The answer of probability = 2/10 is for the condition of exactly two 4s.

For the sake of the scenario I imagined:
Our friend would see all die after they have been tossed, before we hide and rearrange them, still having the same outcomes and still with only our friend knowing the outcomes/number of 4s (we ourselves do not know). Then we pick up a dice, putting it back so our friend can pick up a dice (could be the same that we put back).

rabbed said:
For the sake of the scenario I imagined:
Our friend would see all die after they have been tossed, before we hide and rearrange them, still having the same outcomes and still with only our friend knowing the outcomes/number of 4s (we ourselves do not know). Then we pick up a dice, putting it back so our friend can pick up a dice (could be the same that we put back).
That still doesn't answer the question: Were you asking about "exactly two 4s" or about "at least two 4s"? Please tell us so that we are all talking about the same problem. If it makes no difference to you, pick one ("exactly two 4s" is a simpler calculation)

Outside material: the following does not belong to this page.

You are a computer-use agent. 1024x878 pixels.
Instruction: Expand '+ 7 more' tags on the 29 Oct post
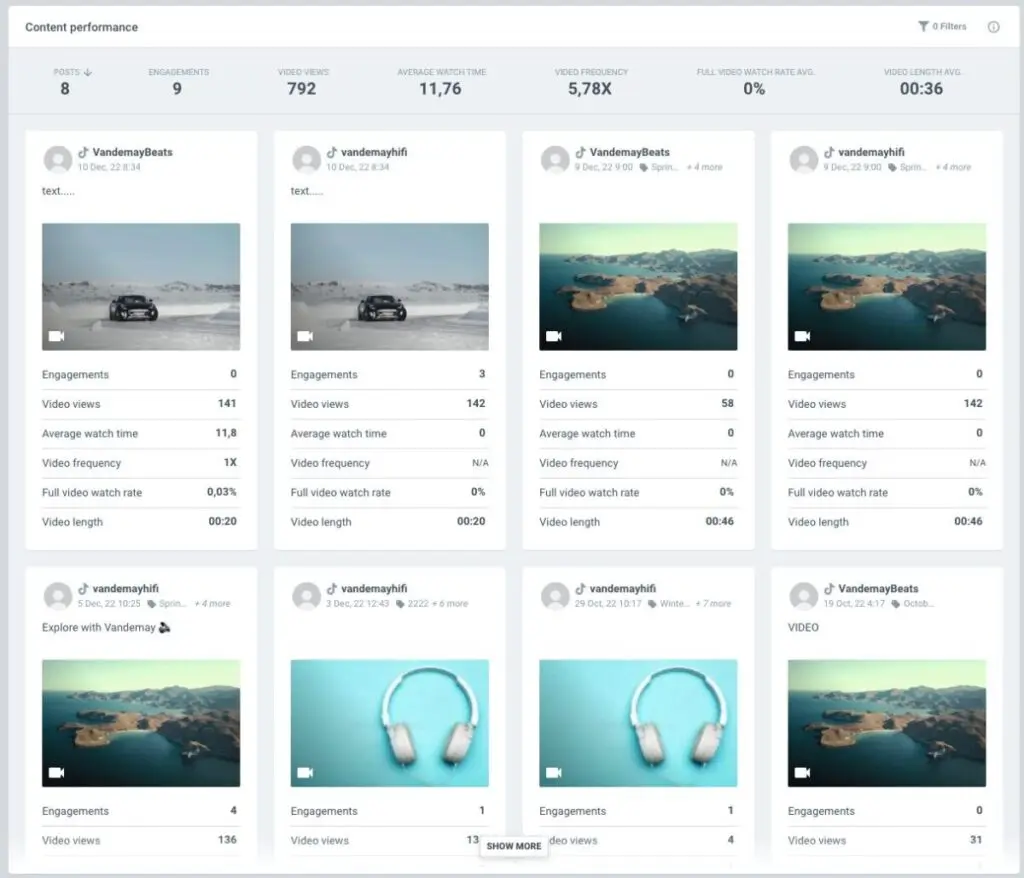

Our friend sees all die outcomes, so if it is two 4s we can assume he uses exactly two 4s.

rabbed said:
Our friend sees all die outcomes, so if it is two 4s we can assume he uses exactly two 4s.
I guess I don't know what you mean by "he uses". I thought that he just knows there are two 4s and you were just asking what the revised probabilities are with that knowledge. I find your question difficult to follow.

If you are just talking about him knowing the number of 4s, whatever that is, but still proceeding with a blind draw as though he knew nothing, then his probabilities are 1/6, as though he knew nothing.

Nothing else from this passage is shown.